In case if one transaction takes longer to spread over the network, the other one can have enough time to obtain the needed 90%, so it will be approved by the whole network; the other transaction will be rejected almost immediately, as its parent state is already invalid, the transaction (that just got approved) has already changed the parent state to REVOKED, so the second transaction will be receiving only negative votes, and will get rejected promptly.

Fun fact: an attempt to launch more than 2 conflicting transactions at once would just cause the rejection to happen faster, as the collisions will start earlier. Imagine, we’ve launched the same number of conflicting states as the nodes of the network, and each one has been launched from a different node. In this case, each conflicting revision will get just 1 positive vote (from the node where it has been launched), and all the other nodes will reject this transaction (as they’ve just voted in favor for another, conflicting one); so the 10% + 1 votes required for rejection will be collected very soon.

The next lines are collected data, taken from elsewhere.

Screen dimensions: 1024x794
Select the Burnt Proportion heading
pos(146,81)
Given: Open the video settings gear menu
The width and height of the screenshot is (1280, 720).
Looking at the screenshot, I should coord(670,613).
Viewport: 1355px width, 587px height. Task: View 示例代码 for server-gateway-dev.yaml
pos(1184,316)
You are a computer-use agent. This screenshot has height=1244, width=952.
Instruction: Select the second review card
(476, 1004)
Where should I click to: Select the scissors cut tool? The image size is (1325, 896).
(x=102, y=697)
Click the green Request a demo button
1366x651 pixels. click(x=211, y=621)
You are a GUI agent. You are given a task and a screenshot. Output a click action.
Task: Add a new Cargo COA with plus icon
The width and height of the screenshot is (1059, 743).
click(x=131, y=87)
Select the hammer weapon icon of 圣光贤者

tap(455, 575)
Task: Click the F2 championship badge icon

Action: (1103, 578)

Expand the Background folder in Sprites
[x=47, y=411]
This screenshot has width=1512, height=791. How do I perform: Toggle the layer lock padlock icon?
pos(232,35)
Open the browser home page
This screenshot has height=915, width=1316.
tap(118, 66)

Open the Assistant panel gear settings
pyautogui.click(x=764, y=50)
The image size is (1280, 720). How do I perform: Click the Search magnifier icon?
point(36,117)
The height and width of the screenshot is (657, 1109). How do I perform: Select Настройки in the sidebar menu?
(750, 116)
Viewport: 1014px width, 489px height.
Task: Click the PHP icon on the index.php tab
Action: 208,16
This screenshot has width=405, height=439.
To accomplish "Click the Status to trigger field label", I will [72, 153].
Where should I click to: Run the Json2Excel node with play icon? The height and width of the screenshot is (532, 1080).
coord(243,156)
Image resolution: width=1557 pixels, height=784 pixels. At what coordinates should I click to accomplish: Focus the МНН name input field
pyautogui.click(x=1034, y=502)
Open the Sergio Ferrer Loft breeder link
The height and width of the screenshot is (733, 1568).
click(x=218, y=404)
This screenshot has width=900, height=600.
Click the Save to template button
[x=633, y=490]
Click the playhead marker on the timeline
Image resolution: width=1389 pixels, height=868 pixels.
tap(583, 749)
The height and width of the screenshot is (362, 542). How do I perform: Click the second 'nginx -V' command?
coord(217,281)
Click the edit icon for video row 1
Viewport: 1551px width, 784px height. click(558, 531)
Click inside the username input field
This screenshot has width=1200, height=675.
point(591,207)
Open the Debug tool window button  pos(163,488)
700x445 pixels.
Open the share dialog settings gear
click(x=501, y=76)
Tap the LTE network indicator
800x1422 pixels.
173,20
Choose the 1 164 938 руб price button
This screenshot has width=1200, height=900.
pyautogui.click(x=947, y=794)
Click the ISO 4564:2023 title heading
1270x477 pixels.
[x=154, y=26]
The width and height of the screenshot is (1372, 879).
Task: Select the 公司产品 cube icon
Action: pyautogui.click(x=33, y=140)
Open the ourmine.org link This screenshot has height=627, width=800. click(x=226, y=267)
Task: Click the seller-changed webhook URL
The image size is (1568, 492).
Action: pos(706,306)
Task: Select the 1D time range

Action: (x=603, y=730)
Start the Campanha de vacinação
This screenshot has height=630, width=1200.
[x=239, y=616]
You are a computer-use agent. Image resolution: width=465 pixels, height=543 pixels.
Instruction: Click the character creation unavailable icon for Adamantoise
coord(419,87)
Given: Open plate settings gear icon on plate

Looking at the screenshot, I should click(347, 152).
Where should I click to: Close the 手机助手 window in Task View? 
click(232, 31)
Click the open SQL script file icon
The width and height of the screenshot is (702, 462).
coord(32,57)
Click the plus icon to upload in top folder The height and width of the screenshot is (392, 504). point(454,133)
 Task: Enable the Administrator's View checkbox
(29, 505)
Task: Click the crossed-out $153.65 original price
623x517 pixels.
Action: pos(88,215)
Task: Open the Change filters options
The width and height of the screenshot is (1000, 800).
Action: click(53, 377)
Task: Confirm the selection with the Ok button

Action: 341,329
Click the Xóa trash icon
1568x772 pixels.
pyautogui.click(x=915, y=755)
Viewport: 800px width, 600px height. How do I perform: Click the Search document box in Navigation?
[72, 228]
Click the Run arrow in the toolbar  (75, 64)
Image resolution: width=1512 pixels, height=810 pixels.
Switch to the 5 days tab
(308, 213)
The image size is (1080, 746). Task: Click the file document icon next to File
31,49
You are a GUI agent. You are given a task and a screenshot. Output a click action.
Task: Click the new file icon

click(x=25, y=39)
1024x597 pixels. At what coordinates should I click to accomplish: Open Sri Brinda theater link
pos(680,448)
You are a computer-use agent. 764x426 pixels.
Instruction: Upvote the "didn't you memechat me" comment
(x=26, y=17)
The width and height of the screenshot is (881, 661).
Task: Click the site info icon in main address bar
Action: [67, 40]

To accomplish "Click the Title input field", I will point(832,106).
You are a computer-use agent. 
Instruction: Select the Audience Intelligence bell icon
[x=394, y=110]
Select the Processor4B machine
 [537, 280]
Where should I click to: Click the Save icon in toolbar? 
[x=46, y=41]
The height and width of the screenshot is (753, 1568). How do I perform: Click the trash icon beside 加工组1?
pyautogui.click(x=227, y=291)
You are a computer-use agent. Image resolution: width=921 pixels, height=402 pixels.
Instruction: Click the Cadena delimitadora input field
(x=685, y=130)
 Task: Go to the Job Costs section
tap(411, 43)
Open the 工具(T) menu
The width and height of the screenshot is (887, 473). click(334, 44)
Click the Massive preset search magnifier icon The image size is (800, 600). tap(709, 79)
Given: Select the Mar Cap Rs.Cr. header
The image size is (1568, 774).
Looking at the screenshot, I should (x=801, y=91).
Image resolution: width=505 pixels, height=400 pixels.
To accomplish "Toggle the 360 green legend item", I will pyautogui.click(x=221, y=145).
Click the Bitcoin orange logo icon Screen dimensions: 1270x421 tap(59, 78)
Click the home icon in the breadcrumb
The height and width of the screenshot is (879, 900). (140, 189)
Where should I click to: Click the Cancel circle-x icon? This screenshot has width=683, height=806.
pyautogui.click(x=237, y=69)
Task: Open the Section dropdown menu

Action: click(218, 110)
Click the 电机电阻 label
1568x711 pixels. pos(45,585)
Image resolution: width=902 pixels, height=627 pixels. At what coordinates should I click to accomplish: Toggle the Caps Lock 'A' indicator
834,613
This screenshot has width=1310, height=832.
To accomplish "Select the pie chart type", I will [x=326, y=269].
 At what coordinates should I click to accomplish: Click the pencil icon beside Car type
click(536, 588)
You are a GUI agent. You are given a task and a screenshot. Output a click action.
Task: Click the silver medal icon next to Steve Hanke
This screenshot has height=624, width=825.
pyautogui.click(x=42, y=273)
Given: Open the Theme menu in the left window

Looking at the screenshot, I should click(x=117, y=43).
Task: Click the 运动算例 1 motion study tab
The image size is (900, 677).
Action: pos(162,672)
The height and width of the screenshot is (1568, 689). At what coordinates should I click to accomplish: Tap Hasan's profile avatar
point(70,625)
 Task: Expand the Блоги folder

Summarizing, we can see that in case of the “double spending” attack, Universa network can end up in either one of two only possible outcomes:

  • either both transactions will be rejected (when launched more or less in parallel);
  • one of the transactions would get approved, but the remaining one (or ones) will get rejected.

Both outcomes are quite correct and valid: in the first case, nobody would get the result transfer at all (and the transfer just won’t happen); in the second case, someone of the receivers will get the correct transfer, while the other (or others) will get nothing.

A nice bonus for the abiding network participants (in particular, the network owners) is that the network will take the fee for both of the transactions, no matter of the result – the failed fraud attempts are actually costly for the hacker while bringing profit to the network in the same way as the regular network usage.